Nadal is also expected to play in Rome before returning to Roland Garros to try to win a record-extending 14th French Open title.
After losing to Andrey Rublev in the Monte Carlo quarterfinals, Nadal dropped multiple sets in Barcelona before eventually outlasting Stefanos Tsitsipas in the final.
“Barcelona was a step forward for me,” Nadal said. “Without playing my best since the beginning, I was able to be passionate, to stay positive and to accept the challenge, try to win matches without playing my best.”
He said the title, his record 12th in Barcelona, gave him a confidence boost.
“I really believe that winning these kind of tournaments when you are not playing that well then can make a big difference for the next ones,” he said. “So I feel that that was a positive week … now is another week, and I hope to be ready, honestly.”
Tsitsipas should be one of Nadal’s top challengers again in Madrid. The Greek, who beat Nadal in the Australian Open quarterfinals, has been thriving this season and won in Monte Carlo in a final against Rublev. Nadal needed nearly four hours to defeat Tsitsipas in the Barcelona final.

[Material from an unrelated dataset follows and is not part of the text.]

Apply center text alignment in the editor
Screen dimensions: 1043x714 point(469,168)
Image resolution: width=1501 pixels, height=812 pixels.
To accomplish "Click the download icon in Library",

“The feeling to win again and to win a match like this is always positive,” Nadal said. “I live my tennis career with passion, and that’s the result of the passion when you win a match like this.”
Third-ranked Daniil Medvedev is seeded second in Madrid, with third-seeded Dominic Thiem ahead of Tsitsipas. Rublev and Alexander Zverev will also be playing in Madrid.
The Madrid tournament brings an extra challenge for Nadal as it’s played at a higher altitude in the Spanish capital. But there will also be the boost of the crowd returning to the “Magic Box” tennis complex.
“(It’s) the most difficult event for me, everybody knows,” Nadal said, referring to the altitude. “But at the same time is one of the most emotional events for me, playing at home. We gonna have a chance to play with the crowd again. So that means a lot to me.”
Nadal has won the Madrid Open five times, but not since 2017. His opening match will be against either Spanish teenager Carlos Alcaraz or Frenchman Adrian Mannarino, who play Monday.
“My mindset is always the same,” Nadal said. “Arrive to a tournament, have the right preparation, and try to be ready to compete at the highest level (from) the beginning.”